”ガルシア・ロルカの世界”――生誕百年記念(1998年) アリアドネの部屋アーカイブスより(2011/8)
”ガルシア・ロルカの世界”――生誕百年記念(1998年) アリアドネの部屋アー(2011/8)
2019-08-23 23:15:01
テーマ:アリアドネアーカイブス
原文:
https://ameblo.jp/03200516-0813/entry-12505536111.html
”ガルシア・ロルカの世界”――生誕百年記念(1998年)――(2011・8・17)
2011-08-17 11:07:59
テーマ: 文学と思想
ガルシア・ロルカに関する本を初めて読んだ。
この本は、ロルカの生誕百年を記念する、わが国の様々な分野を代表する一人者の追悼アルバムのようでもある。ここに、様々な・・・と書いたのは、ロルカ自身が詩人としての評価のほかに、音楽や絵画、演劇やフラメンコ等様々の民族芸能に携わっていたためであるらしい。活動の多彩さゆえに三十八歳で夭折したという事態が余計に儚く感じれるのだ。

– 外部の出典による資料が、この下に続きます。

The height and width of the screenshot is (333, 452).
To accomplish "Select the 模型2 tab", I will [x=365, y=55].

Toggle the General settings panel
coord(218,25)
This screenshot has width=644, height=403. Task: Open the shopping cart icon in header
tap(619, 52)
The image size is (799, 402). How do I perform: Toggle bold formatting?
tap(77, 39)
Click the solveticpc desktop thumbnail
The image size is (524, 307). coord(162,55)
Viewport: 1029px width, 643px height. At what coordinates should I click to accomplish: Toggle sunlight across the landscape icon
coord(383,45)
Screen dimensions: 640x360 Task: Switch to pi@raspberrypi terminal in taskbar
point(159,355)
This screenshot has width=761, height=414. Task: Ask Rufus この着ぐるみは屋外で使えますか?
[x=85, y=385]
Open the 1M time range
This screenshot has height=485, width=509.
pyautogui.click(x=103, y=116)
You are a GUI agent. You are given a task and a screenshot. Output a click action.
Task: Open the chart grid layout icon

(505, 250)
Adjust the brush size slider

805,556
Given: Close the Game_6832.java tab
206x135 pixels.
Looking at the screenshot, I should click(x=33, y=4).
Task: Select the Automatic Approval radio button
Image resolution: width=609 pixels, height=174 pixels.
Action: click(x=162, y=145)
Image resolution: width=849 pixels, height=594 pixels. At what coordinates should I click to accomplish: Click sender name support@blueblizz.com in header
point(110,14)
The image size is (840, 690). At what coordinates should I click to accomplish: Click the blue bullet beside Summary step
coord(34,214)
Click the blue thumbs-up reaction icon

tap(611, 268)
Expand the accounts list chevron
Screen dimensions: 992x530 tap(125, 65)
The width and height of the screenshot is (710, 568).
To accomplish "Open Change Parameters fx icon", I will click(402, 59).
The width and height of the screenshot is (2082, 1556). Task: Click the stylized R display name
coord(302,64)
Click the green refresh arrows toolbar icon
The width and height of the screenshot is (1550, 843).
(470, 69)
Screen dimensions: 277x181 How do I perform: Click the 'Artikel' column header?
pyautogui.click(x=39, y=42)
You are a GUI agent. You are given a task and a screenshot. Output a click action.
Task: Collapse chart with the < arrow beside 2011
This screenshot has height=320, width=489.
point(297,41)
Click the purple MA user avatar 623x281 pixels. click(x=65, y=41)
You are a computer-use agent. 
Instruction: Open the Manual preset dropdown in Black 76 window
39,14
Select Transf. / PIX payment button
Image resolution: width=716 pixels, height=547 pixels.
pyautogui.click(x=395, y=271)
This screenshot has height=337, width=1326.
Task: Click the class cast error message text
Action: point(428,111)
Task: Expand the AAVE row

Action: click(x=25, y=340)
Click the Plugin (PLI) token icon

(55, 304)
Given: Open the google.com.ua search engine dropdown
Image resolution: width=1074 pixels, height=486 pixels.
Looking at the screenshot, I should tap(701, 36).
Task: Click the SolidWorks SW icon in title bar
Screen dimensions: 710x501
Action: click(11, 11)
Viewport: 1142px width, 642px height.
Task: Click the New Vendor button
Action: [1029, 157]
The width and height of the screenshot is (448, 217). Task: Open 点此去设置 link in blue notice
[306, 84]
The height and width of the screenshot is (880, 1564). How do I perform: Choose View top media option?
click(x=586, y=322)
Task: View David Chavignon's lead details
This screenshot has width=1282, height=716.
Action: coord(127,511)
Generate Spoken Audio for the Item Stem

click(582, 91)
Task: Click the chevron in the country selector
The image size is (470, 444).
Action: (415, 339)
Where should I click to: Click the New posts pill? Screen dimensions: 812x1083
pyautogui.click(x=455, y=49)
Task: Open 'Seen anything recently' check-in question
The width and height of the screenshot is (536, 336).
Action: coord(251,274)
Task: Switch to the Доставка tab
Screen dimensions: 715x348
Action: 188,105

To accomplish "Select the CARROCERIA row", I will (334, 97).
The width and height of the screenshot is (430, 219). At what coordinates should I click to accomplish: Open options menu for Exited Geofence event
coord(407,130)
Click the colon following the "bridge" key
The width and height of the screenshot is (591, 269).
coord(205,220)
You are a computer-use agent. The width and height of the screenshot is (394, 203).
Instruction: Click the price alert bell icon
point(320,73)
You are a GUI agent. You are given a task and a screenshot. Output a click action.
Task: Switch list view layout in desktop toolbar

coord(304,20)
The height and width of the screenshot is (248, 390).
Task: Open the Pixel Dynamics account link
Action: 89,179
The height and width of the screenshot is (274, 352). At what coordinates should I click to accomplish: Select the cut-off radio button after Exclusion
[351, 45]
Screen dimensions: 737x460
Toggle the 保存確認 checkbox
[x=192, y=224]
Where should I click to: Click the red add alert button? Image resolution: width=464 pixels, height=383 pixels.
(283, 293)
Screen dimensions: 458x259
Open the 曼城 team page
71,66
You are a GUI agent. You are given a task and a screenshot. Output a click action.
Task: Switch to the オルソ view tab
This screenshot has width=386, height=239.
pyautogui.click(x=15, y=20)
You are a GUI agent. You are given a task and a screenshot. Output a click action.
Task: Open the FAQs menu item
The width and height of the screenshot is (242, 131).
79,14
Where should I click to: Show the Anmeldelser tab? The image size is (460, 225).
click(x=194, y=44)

入門書としては、もっと評伝の類や、実際の詩作品等について解釈をの述べる概説書のほうが良かったのだが、それでも様々な分野の人々が、各自の思い出を籠めて固有に語る語り口が、なんとも懐かしい優しさの回顧の響きを湛えていて、思い出を語る語りそのものが、ロルカの詩法へのオマージュであるかのようだった。
それぞれの人間が、それぞれの内に秘められた詩法において対象を語ることなしには、およそ詩について語るなどということは起こりえない。
それにしても、ロルカの詩は分かりやすい。
僕が死んだら
僕のギターとともに埋めて!
砂の下に
僕が死んだら
オレンジの木とハッカ草の中へ
僕が死んだら
もし君たちが望むなら
ひとつの風見の上に
僕が死んだら!
この文集にはロルカの幾何学的なミクロコスモスを論じた近藤豊の”血の婚礼論”から、渡辺万理の”食卓越のロルカ”まで、実に多彩にして多様であり、これは日本のロルカ受容の幅と底の深さを思わせるのだが、その中で個人的には平井うららの”メメント”が印象的だった。
それはロルカその人よりも彼と近しい親交関係あったダリ兄妹の、とりわけ妹のアナ・マリアの”その後”の時間軸における戦後的時間の地層的堆積を、たとえ無言のうちにではあろうとも思い描く想像の形を借りてではあれ、遥かに沈黙のうちに過ぎた時間の経過というものを髣髴とさせる、哀切極まりない思い出の記である。
"また会いましょう”
単に儀礼的に交わされる日常的時間のひとこまひとこまが、――”また会いましょう!”という一句の中が言葉に籠められた以上の意味と内容を持ちうるのは、そのさりげない日常の繰り返し行為が、何時かは終わりを迎えるという厳然たる事実、再び繰り返されること無き何時かは到来するであろう死と別れという、地上の定め地上の理を前提としている。
留学時に持参した本が手引きした偶然から、人を介してアナ・マリアに紹介された著者は、生前二度会っただけだった。それにしても、二度目の別れのあとにこの単なる儀礼句が、お互いの口吻のまわりに無言の形象を漂わせたあの日・あの時の未来への追悼への、一期一会とでも云うべき心の高鳴りのなかで言葉は繰り替えされたのだが、アナ・マリアの瞳の奥に”きりっとした、覚悟”のようなものを受け取っていたことを著者は後に思い出す。
何か、真剣勝負に似た鮮やかな瞬間が過ぎ去ったのだった。
時がひとりでに流れてひとづてに、アナ・マリアの死を遠く伝え聴いて程なく、差出人不明の封書がある日著者に届く。封書の中には未発送の葉書が二通、それは二回目に同行した著者の母親と本人に宛てたものであった。生前に周到にも用意しておいたものであろう。
アナ・マリアの絶唱とは次のごとくである。
時は
瞬間を言い止める詩の世界に生きるものには
永遠に輝く火
言葉がなんでありえたかの、ひとりの人間にとっての記憶といっても良いだろう。言葉は、ひとりの人間の記憶を通して死に抗うほども、強いものであった。
最後に、捨てがたいロルカの詩を、もうひとつ
わたしが死んだら、
露台(バルコン)を開けたままにしておいて。
子供がオレンジの身を食べる。
(露台から、わたしはそれを見るのです。)
刈り取り人が小麦を刈る。
(露台から、わたしはその音を聞くのです。)
わたしが死んだら、
露台を開けたままにしておいて!
アナ・マリアの心の底に熾き火のように秘められた火のような闘志と、これはまた、性差を逆転したかのようなロルカならではの、優しさの対比!